Algunos países europeos parecen estar saliendo de la recesión, pero la recuperación será mucho más lenta y dolorosa debido a las políticas de austeridad establecidas. Más allá de los sacrificios de los pueblos europeos, este camino también ha lesionado a las economías que lograron resistir creativamente las rupturas de 2008, incluida la de Estados Unidos, la del grupo BRICS y la mayoría de los países en vías de desarrollo. El mundo no necesita ni debe seguir ese camino, que implica un enorme costo humano y considerables riesgos políticos.

La drástica pérdida de derechos laborales y sociales, salarios espectacularmente más bajos y un alto índice de desempleo crean un ambiente peligrosamente inestable en las sociedades democráticas.

Este es el momento de revivir el papel de la política en la economía global. Apegarse a un paradigma económico fallido es también una decisión política, que transfiere los costos de la especulación financiera a los pobres, a los trabajadores y a la clase media. La solución de la crisis actual podría ser más rápida en lo económico y más justa en lo social. Para que eso suceda, los líderes políticos deben demostrar la misma audacia y visión del futuro que prevalecieron en el “New Deal” de Roosevelt en la década de 1930 y después de la Segunda Guerra Mundial. Los Estados Unidos del presidente Barack Obama y el Japón del primer ministro Shinzo Abe están adoptando medidas poco ortodoxas para fomentar el crecimiento.

Eso es importante. Como también lo es que muchos países en desarrollo han invertido y siguen invirtiendo en la distribución de las riquezas como una estrategia para el progreso económico, apostándole a la inclusión social y al crecimiento del mercado interno.

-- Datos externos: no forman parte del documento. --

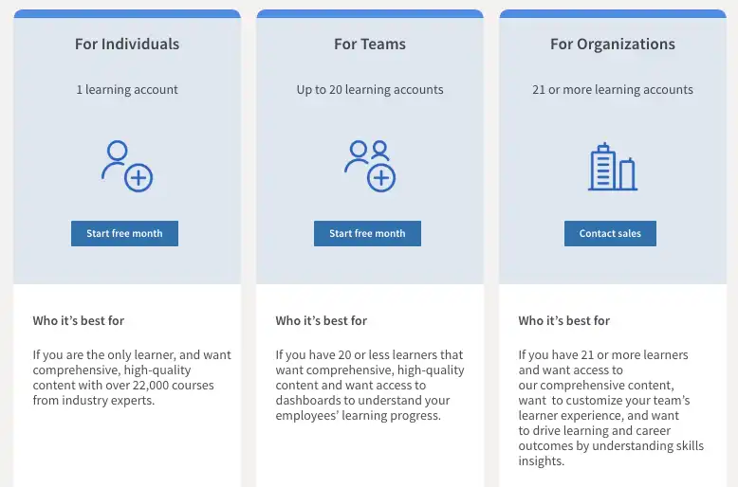Select the For Individuals heading
738x487 pixels.
click(x=127, y=44)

El aumento del ingreso de las clases trabajadoras y un incremento responsable del crédito han preservado los empleos y neutralizado algunos de los efectos de la crisis financiera global en Brasil y otros países latinoamericanos. La inversión pública en infraestructura también ha sido esencial para mantener esas economías en alza. Sin embargo, esas medidas no bastarán para promover el crecimiento sustentable en todo el mundo. Debemos ir más allá, hacer más. Necesitamos un auténtico pacto global por el desarrollo y acciones coordinadas que impliquen a todos los países, inclusive a los europeos. Políticas gubernamentales bien articuladas en todo el mundo, que incrementen la inversión privada y pública, combatan la pobreza y las desigualdades, y creen empleos, podrían constituir el impulso inicial para que la rueda de la economía gire más rápidamente. Tales políticas fomentarían no solo el crecimiento económico sino también los buenos resultados fiscales, pues un crecimiento rápido ayuda a reducir el déficit público a mediano plazo. Para lograr eso es esencial que exista una coordinación entre las principales economías del mundo, con iniciativas más audaces del Grupo de los Veinte. Todos los países se beneficiarían de una estrategia conjunta, aumentando el flujo internacional de los negocios y evitando la vuelta al proteccionismo. Queda por explorar un largo camino de crecimiento global: en Asia, África y América Latina, integrar a millones de personas en la economía formal y el mercado de consumo por primera vez; y en las economías desarrolladas, revivir el poder adquisitivo del consumidor y elevar el nivel de vida de los trabajadores y la clase media. Juntas, esas medidas podrían ser un motor para aumentar la producción y las inversiones en muchos decenios por venir.

El Telégrafo, Ecuador, 25 de agosto de 2013.